--- start of EXCERPTED TEXT ---
Oedipus' isolation in the last scene, where even the chorus leader turns away, his own daughters are ripped from his arms, and Kreon hesitates at length to touch him before just barely managing to brush the tips of his fingers, was thus shown as the culmination of a process begun much earlier in the play. His isolation was highlighted even more by the absence of a slave to guide him. Both Tiresias and the blinded Oedipus appear on stage alone, and find their way slowly and without assistance. Oedipus is guided back into the palace at the end of the play by guards who do not assist him, but simply block his path when he tries to turn in any other direction.

I have never before realised how effectively messenger speeches can move an audience, but the messenger speech in this production was the emotional high point of the play. Oedipus' actions were mimed by the messenger and his howls of agony were echoed by messenger and chorus, in a rapid, energetic delivery much at odds with the pace of the rest of the play. My companions, who did not know the play, were much affected by the speech; my usually stoical brother told me that tears came to his eyes.

The last scene as directed in this production highlighted the destruction and isolation of Oedipus' entire polluted family. All on stage departed, including the chorus, leaving the two girls, Ismene and Antigone, in a pool of light on the darkened stage, standing by the palace door. The final couplets were spoken by Antigone, and given particular, sinister significance thereby.

My one complaint about this production is that more of it wasn't like the messenger speech - fast-paced, energetic, and emotionally affecting. But barring occasional exceptions like the messenger speech, the play was kept quite slow-paced, with solemn, deliberate movements and slow, ponderous delivery. This was not the fault of the actors, whose performance was of a high professional calibre. In fact it was an entirely intentional effect on the part of the director, and was based on the approach of the 1954/55 production. Tyrone Guthrie's 1954 director's notes are reproduced in their entirety in the 1997 programme, as an aid to understanding the play. It was Guthrie's belief that Oedipus Rex was a dramatization of the annual scapegoat-sacrifice of the king, the basis (according to the Cambridge School of ritualists) of much Greek religion. The 1954 production of the play was therefore designed, with its slow, deliberate gestures and movement, and frequent carefully-posed tableaux, to assist the audience to grasp that they were watching a solemn ancient ritual. This belief, and approach, were retained by the director of the current production. It is a pity that an otherwise excellent production was marred by an approach which could have been so easily corrected with a little knowledge of more recent developments in the staging of ancient drama.
--- end of EXCERPTED TEXT ---
--- start of RAW DATA ---
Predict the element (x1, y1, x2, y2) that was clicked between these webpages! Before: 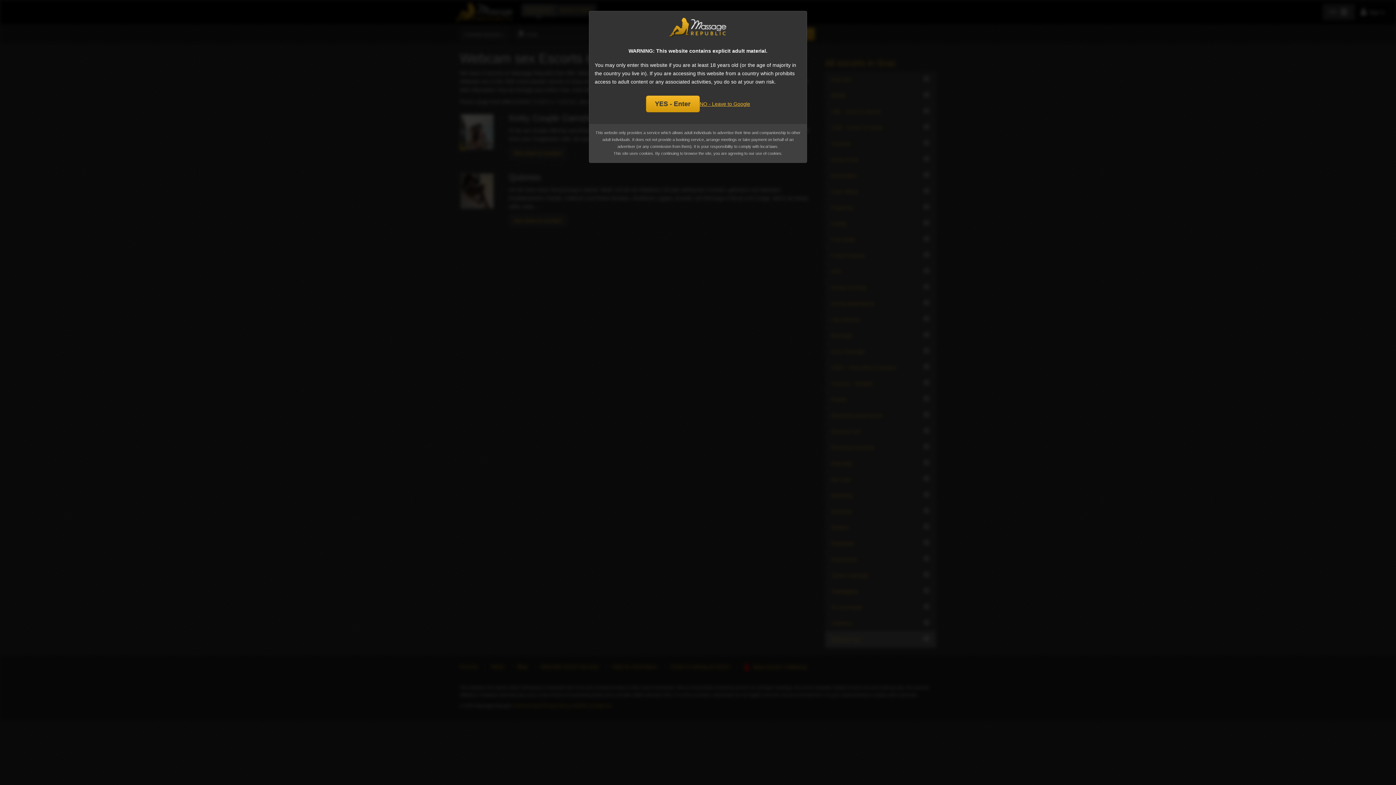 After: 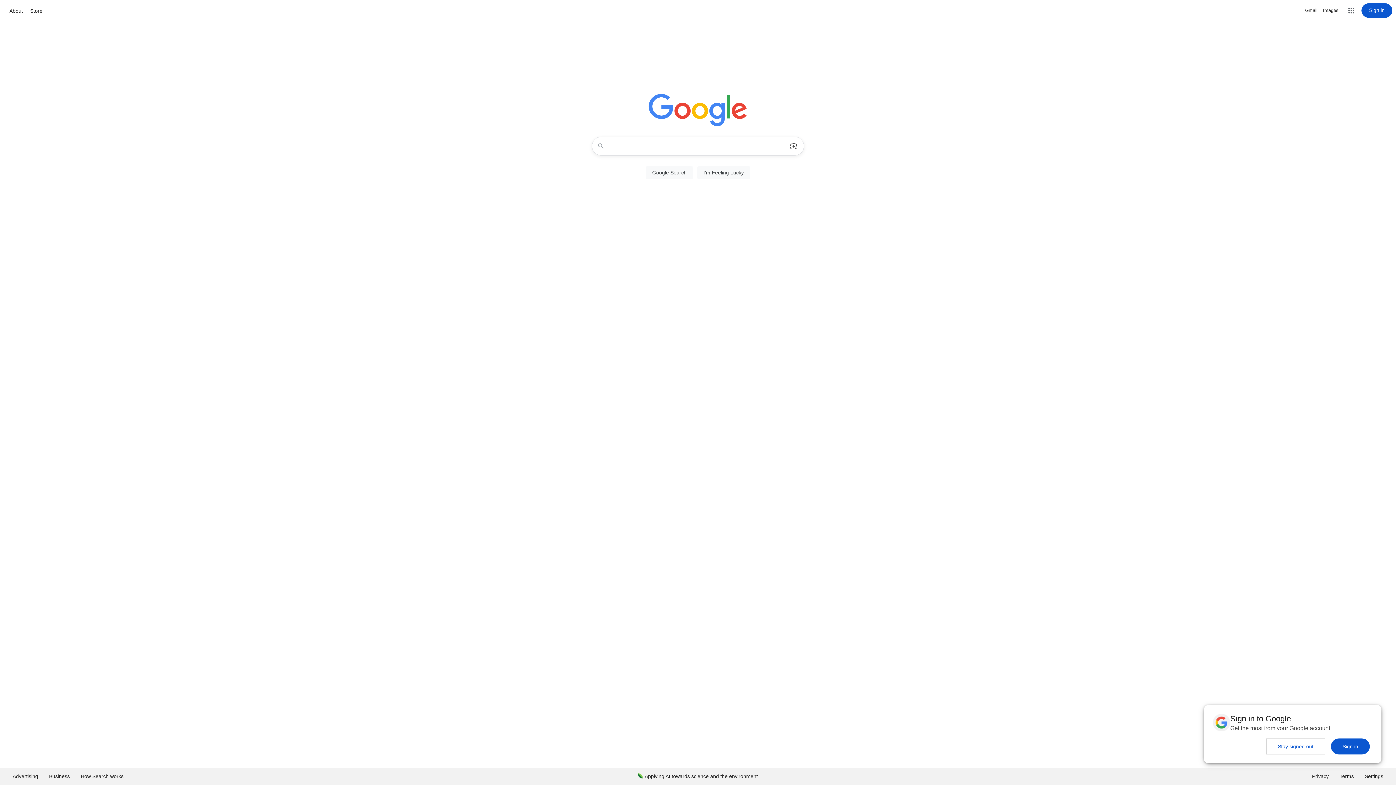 Action: label: NO - Leave to Google bbox: (699, 99, 750, 108)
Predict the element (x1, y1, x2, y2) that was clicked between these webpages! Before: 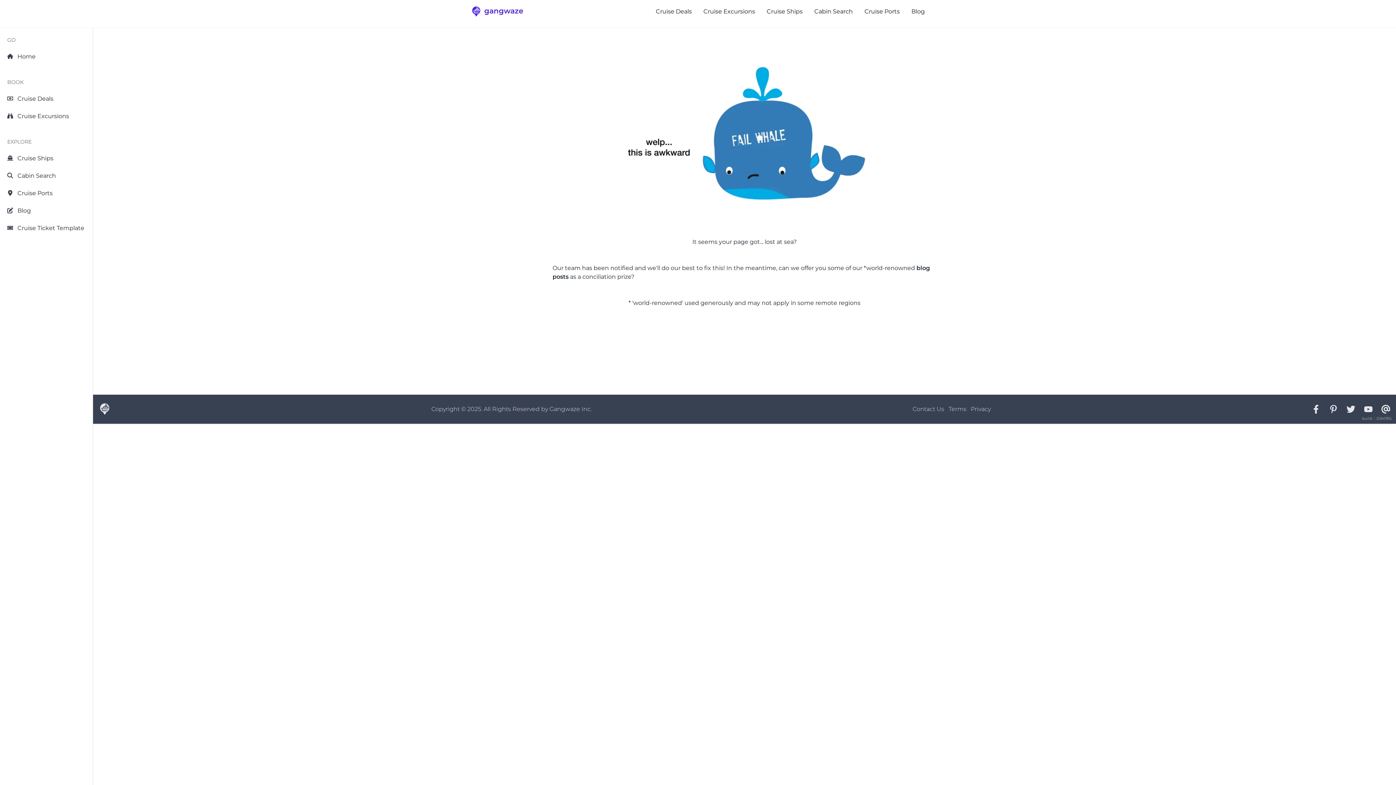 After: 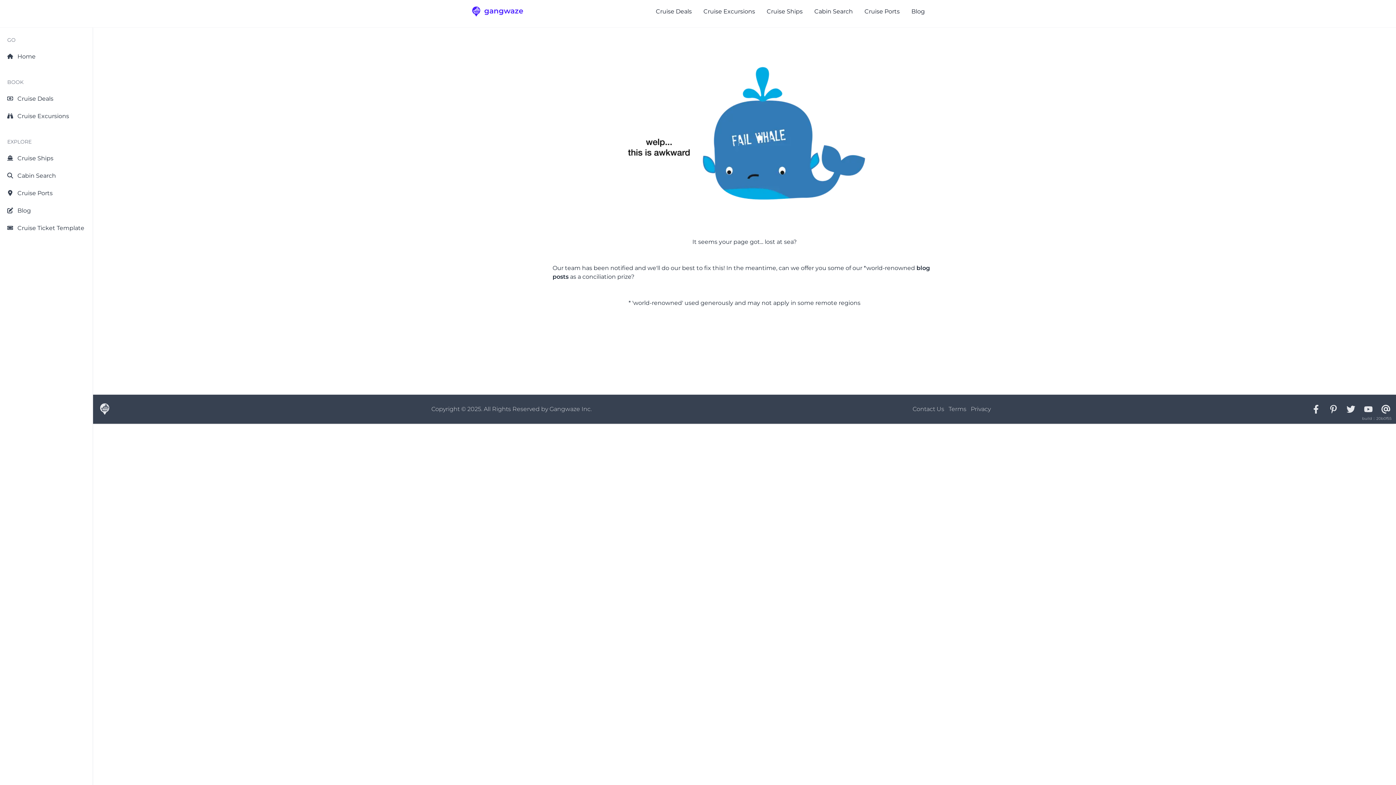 Action: bbox: (912, 405, 944, 412) label: Contact Us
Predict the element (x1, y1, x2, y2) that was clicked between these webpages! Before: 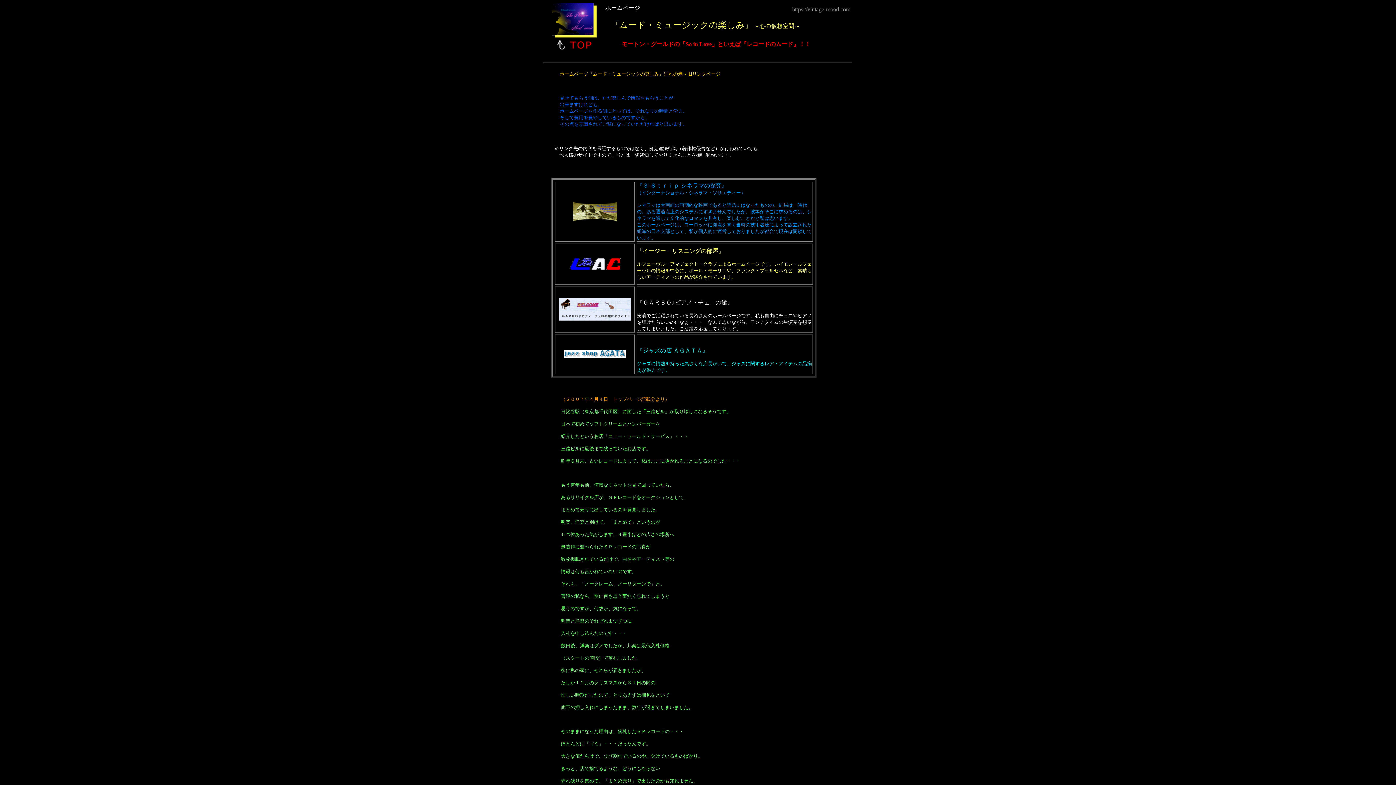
--- end of RAW DATA ---
TASKS FOR THIS EXERCISE:
a) Answer these from the review of the Oedipus Rex production:
(i) Who speaks the final couplets of the play?
(ii) Whose 1954 director's notes are reproduced in the 1997 programme?
(iii) Who guides Oedipus back into the palace at the end of the play?
b) Please list every character from the play whom the Oedipus Rex review mentions by name.
c) Pick up the review of the Oedipus Rex production after its last sentence and continue writing it.
The material has no connection to the review of the Oedipus Rex production.

OUTPUTS IN ORDER:
a)
(i) Antigone
(ii) Tyrone Guthrie's
(iii) Guards, who block his path rather than assist him

b) Oedipus, Kreon, Tiresias, Ismene, Antigone

c)
Greek tragedy was performed in the context of a religious festival, but that does not mean that it was itself a 'solemn religious ritual', any more than medieval morality plays were solemn and slow because they were performed on religious holidays. And it is a particularly egregious error to make the Oedipus a solemn, slow, deliberate play, when the protagonist's main flaw, besides his ignorance, is surely his speed and energy. Oedipus is a vigorous, active king. No matter what solution is suggested to him, he has already been there, tried that, sent already to inquire, and here's Kreon coming with the answer now; to make Oedipus slow and pompous is a gross misrepresentation of his character. With only a little modification of the pacing of the play, the rest of it could have been as gripping as the messenger speech, and much more in keeping with the actual lines. The misunderstanding of the nature of tragedy on which this approach to the play was based was corrected sixty years ago, well in time for the original production, let alone the 1997 remake. One hopes that the next time Stratford puts on an ancient play, someone involved in the production will at least have skimmed Taplin's Greek Tragedy in Action (U.C. Press, 1979).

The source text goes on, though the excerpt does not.